• [Exercise tasks]:
1) From the passage about Ovsyannikova, quote the part that opens with the words containing "A month after" and closes with "had allegedly expired.".
2) Answer these questions from the passage about Ovsyannikova.
(a) How long was her contract with Die Welt?
(b) Which body blocked the Die Welt website in Russia?
(c) What does Steblyna compare Russian propaganda to?
3) In the passage about Ovsyannikova, recast the paragraph beginning "'Russian propaganda is like racketeering" as a short list that keeps its main points.

• [Selected excerpt]:
§ §
A month after the scandal, Ovsyannikova announced that she was leaving her job at the German edition of ‘Die Welt.’ She said that her contract with the media outlet had allegedly expired.
‘It was a unique experience working in free journalism. I am grateful to the ‘Die Welt’ team for supporting me in such a difficult time. The time passed quickly. Our three-month contract is over. I am moving on,’ the propagandist wrote on her Instagram.
Interestingly, immediately after that, at the request of the Russian Prosecutor General’s Office, Roskomnadzor blocked the website of Die Welt in Russia, and Ovsyannikova was arrested in absentia for two months for ‘spreading fakes about the Russian army.’
‘Russian propaganda is like racketeering. Suppose you have a channel that has gathered a certain audience. And this audience can be useful to the Kremlin for certain reasons. Therefore, propagandists begin to ‘squeeze’ this channel in various ways. Intimidation, blackmail, money… We saw how Russians and some naive Europeans perceived Ovsyannikova. They sympathised with her; for many, she became a symbol of the fight. It was important for everyone to follow her. That is, she gathered around her the audience the Kremlin needed — oppositionists and those against the war, against Putin, etc.,’ says Steblyna.
§ §
• [Data supplied]:

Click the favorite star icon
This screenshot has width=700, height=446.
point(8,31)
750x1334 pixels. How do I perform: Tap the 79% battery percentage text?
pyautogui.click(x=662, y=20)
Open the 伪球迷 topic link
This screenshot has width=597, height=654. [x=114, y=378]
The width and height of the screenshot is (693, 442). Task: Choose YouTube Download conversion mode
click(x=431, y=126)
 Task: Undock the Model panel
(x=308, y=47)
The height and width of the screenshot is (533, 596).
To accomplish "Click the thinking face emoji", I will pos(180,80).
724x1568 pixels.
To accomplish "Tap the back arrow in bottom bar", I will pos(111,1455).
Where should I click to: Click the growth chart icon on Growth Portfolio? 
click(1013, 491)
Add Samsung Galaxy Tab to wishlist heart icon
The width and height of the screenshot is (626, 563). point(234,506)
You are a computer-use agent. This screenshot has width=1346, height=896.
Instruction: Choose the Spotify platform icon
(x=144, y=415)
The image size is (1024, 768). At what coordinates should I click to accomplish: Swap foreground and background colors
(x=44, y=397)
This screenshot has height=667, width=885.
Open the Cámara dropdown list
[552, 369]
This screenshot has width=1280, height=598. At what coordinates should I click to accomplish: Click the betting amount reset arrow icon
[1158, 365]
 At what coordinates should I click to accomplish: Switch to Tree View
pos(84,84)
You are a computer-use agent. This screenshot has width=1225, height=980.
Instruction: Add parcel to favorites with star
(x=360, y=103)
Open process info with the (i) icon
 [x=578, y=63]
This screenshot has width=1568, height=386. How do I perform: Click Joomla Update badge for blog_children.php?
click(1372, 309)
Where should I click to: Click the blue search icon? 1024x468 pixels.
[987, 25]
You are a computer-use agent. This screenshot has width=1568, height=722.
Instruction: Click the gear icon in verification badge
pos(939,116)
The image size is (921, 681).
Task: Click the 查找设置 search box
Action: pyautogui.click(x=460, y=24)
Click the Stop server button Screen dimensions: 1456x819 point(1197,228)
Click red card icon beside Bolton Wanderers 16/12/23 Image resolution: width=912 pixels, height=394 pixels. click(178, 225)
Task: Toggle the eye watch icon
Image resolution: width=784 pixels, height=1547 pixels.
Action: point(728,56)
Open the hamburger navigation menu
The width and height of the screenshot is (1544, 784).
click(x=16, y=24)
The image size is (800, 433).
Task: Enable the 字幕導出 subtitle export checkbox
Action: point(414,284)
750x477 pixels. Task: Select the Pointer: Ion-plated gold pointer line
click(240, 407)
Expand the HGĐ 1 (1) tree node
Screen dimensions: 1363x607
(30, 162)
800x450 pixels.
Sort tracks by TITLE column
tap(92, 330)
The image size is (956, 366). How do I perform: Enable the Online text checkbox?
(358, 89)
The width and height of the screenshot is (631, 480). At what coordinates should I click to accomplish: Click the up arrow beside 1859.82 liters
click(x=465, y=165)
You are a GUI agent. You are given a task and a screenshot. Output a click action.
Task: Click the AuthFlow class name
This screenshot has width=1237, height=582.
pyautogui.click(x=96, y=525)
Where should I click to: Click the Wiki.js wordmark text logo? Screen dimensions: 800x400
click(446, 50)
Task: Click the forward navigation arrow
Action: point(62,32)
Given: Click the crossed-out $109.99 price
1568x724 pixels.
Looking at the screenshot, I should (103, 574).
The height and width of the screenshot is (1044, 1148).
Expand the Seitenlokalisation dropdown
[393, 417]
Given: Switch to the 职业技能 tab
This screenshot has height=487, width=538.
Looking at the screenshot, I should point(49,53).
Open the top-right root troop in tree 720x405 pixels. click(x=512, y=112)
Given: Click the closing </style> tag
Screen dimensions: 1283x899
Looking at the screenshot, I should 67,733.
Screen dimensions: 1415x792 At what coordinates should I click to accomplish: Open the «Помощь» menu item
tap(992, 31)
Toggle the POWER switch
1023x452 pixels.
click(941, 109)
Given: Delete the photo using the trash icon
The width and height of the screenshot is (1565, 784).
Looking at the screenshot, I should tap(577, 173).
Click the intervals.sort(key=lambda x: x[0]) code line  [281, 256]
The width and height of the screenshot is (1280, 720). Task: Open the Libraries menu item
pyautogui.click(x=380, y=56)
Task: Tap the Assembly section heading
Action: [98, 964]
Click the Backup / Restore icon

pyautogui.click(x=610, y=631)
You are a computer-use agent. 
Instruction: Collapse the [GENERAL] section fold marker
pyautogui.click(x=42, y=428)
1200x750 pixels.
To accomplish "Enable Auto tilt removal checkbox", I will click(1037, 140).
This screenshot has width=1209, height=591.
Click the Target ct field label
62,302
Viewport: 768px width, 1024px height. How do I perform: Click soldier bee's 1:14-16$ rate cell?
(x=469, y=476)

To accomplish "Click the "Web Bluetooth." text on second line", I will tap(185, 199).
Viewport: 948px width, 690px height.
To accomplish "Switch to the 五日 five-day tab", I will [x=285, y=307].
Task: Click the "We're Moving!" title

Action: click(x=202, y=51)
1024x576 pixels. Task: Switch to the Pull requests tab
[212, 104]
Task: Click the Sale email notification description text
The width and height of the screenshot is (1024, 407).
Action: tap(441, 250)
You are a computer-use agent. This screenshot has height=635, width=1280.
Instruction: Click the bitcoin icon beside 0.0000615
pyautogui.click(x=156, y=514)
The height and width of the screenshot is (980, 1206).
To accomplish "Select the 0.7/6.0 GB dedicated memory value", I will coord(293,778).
§ §
• [Answers to each task]:
1)
A month after the scandal, Ovsyannikova announced that she was leaving her job at the German edition of ‘Die Welt.’ She said that her contract with the media outlet had allegedly expired.

2)
(a) Three months.
(b) Roskomnadzor, at the request of the Russian Prosecutor General's Office.
(c) Racketeering.

3)
- Steblyna says Russian propaganda works like racketeering.
- When a channel's audience could be useful to the Kremlin, propagandists "squeeze" the channel through intimidation, blackmail and money.
- Russians and some naive Europeans sympathized with Ovsyannikova, and for many she became a symbol of the fight.
- She gathered the audience the Kremlin needed: oppositionists and people against the war and against Putin.